What the task requires =
Go through the entries below and count the lines holding the word "computer". Reply with only the number, please.

....................

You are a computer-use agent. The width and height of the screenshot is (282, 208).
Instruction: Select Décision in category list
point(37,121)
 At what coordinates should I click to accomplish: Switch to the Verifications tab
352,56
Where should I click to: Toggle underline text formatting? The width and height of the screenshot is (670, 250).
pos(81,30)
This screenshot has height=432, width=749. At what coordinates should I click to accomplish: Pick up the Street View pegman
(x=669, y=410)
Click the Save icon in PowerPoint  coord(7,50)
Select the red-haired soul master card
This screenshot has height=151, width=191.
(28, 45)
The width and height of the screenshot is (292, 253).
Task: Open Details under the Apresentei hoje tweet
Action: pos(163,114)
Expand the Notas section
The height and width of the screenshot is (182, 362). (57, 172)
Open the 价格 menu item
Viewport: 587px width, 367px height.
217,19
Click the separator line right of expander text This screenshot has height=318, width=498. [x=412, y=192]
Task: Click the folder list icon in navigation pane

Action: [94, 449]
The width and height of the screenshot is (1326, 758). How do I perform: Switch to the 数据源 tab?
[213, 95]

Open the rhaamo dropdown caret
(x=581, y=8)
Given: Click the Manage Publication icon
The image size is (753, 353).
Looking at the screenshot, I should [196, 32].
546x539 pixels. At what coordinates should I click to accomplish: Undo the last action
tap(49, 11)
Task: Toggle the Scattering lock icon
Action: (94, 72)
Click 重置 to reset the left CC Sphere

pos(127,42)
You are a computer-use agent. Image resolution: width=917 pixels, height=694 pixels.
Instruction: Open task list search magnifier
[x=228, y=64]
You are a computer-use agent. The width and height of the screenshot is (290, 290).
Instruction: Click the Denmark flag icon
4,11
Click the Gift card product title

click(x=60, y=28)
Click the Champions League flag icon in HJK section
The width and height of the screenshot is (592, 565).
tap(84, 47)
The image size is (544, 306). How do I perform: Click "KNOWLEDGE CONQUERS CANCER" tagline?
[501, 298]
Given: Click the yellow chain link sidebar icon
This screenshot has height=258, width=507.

....................

Solution to this exercise =
3